For The Salisbury Post

For the past four years, Community Care Clinic has hired gap-year students to serve as medical assistants.

It’s been a win-win situation, providing quality personnel for the clinic, and affording students a wide range of experiences in working with underserved populations. The three medical assistants have worked under Dr. David Smith, the clinic’s medical director.

“It’s worked out very well,” Smith says. “We’re very proud of the fact that these students are advancing their careers. We talk about cases and lab reports, and what is and isn’t important. You’ve got to feel comfortable talking with patients.”

“It’s important for us to be the community’s clinic,” says Krista Woolly, its executive director. “We want to serve not only the patients, but also potential medical professionals who will hopefully return to this area with a better understanding of the plight of all people.”

Four years ago, Jessica Weddington Juhaish, now 29, was waiting to begin a medical residency. Because she had attended medical school in the Caribbean, the ending of that school year did not coincide with the beginning of residencies — always in July — so she had to wait a year.

To keep up her skills, the China Grove native decided to volunteer at the clinic.

For the clinic’s pharmacist at the time, it was an epiphany. Why not hire other gap-year students in similar situations, thought Julianna Parrish.

“It was God’s timing,” Parrish says. “Jessica showed up at the time we had an opening. It worked so well that we decided that’s what we’d attempt going forward. It’s benefitted our patients and the clinic. With students fresh out of school, you get new energy, new ideas and a new perspective — which is perfect for our setting.”

Wesley Eagle, 26, saw an article about Juhaish in the Salisbury Post, and decided he also wanted to volunteer at the clinic. He’d received a degree from UNC in exercise physiology and also had his EMT license, but had not yet found a job. He volunteered through the spring of 2013, and worked full-time from June 2013 to May 2014. He’s now in physician assistant school at Long Island University-Brooklyn.

“Working at the clinic greatly improved my patient interviewing skills,” Eagle says. “I have a better understanding of the healthcare system and Obamacare.”
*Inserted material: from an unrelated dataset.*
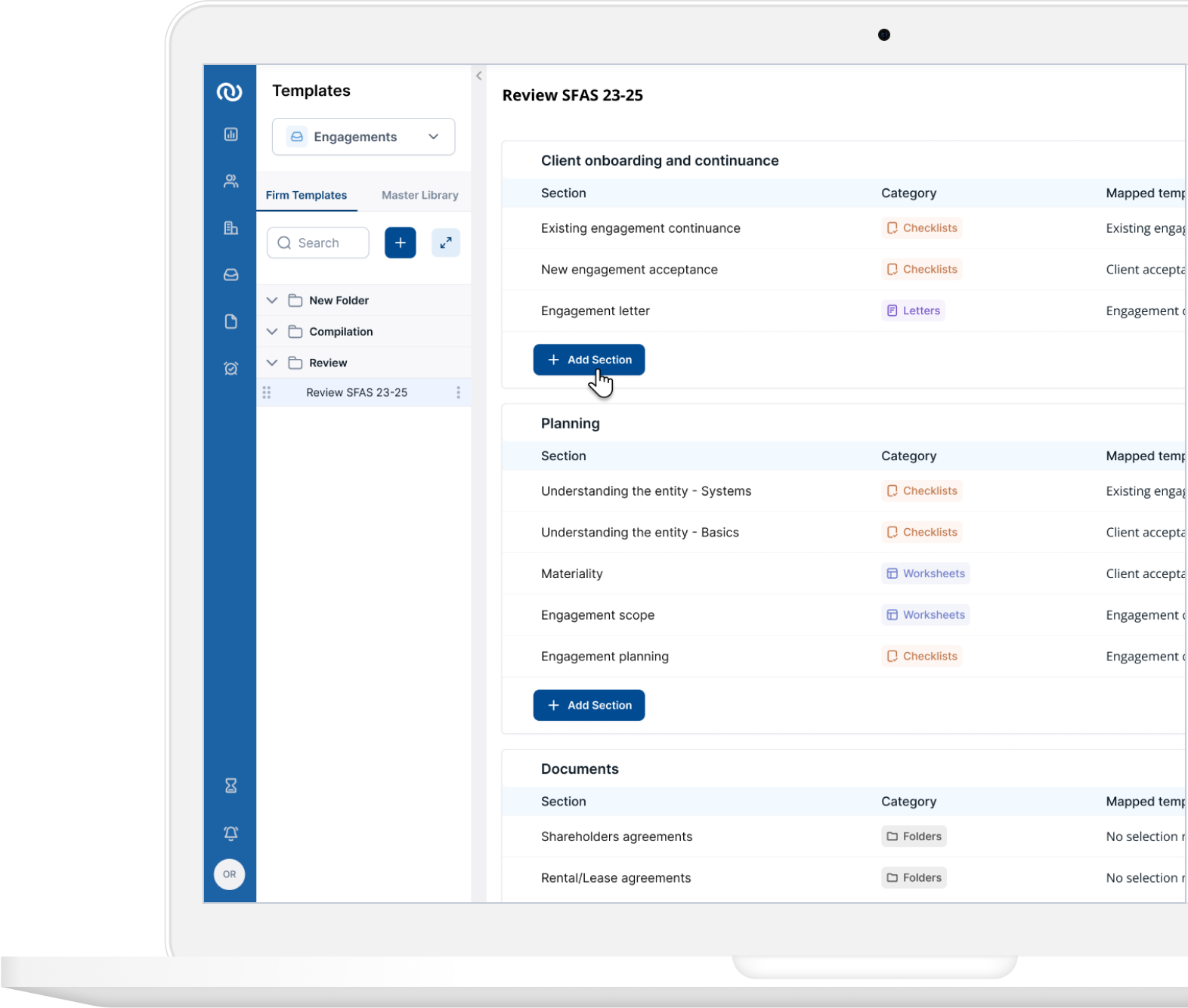1188x1008 pixels.
Task: Open the Engagements dropdown
Action: pyautogui.click(x=364, y=137)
He adds, “I was better prepared for school than my classmates. With some of my classmates, you could tell they had not interacted with patients.”
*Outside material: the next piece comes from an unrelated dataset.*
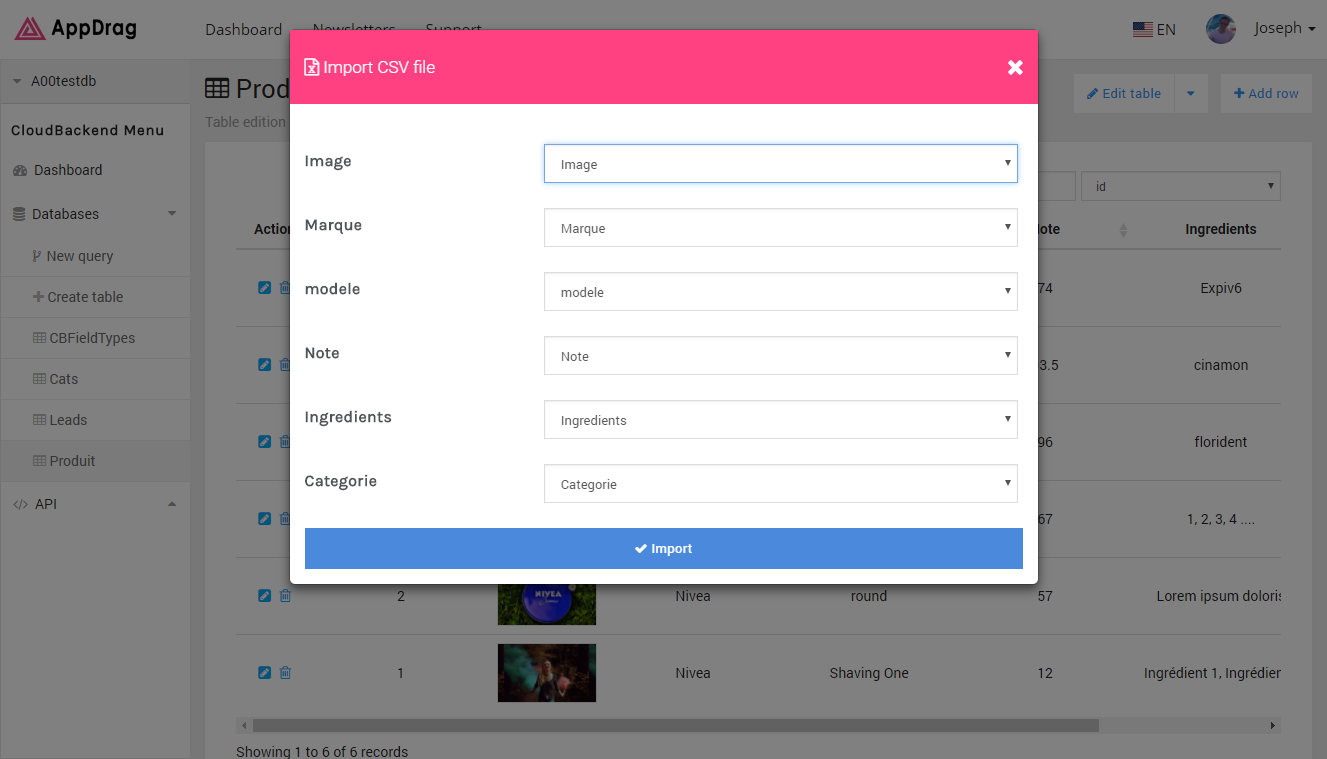Click the AppDrag logo icon
Image resolution: width=1327 pixels, height=759 pixels.
pos(29,29)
Before he left for school, Woolly jokingly told him he couldn’t depart before finding a replacement.

He did just that, in Emily Patterson, 23. She’s also a UNC graduate, with a degree in exercise and sports science. She’ll enter physician assistant school at Wake Forest University later this year.

“Wake favors people who work with underserved populations, so it’s been an advantage,” Patterson says. “One thing the clinic has taught me is that care is multifaceted. There are so many things you have to consider when taking care of someone.”
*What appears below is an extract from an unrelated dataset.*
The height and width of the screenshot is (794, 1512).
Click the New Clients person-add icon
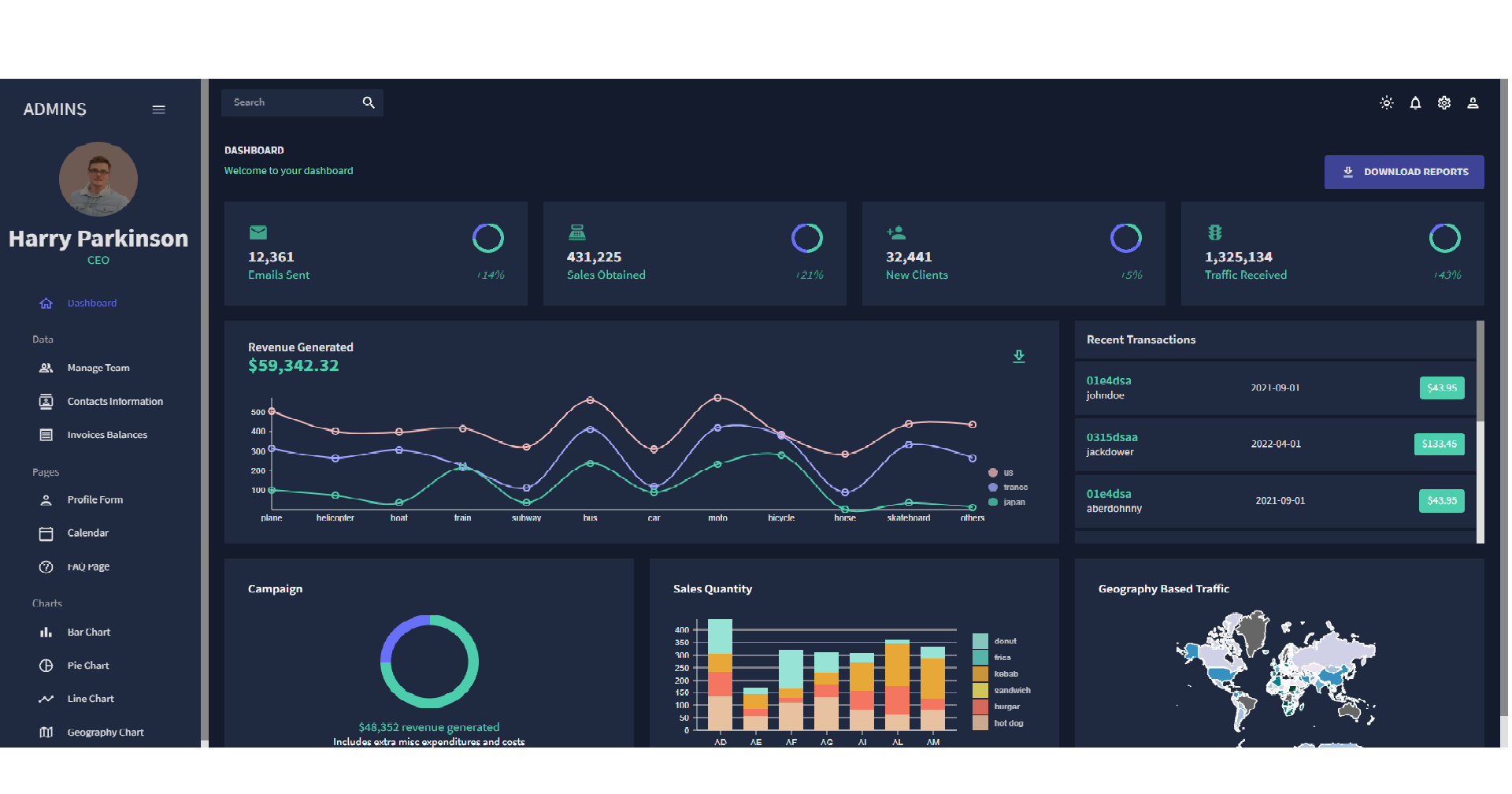coord(895,232)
“I had a middle-class upbringing,” says Eagle, as did Juhaish and Patterson, “and you never think people can’t afford insurance. I’m planning to come back to the area to work.”

Working at the clinic, Juhaish says, “has helped with the transition to my residency. Working and seeing people is totally different from the classroom.”

She is now a third-year OB-GYN resident at MedStar Franklin Square in Baltimore.

Her husband, Brandon, a Kannapolis native, will receive a master’s degree in public policy in May. They are awaiting the birth of their first child, a son, also in May, and they want to return to Rowan County.

“It’s home,” Juhaish says.

 

Freelance writer Susan Shinn lives in Salisbury.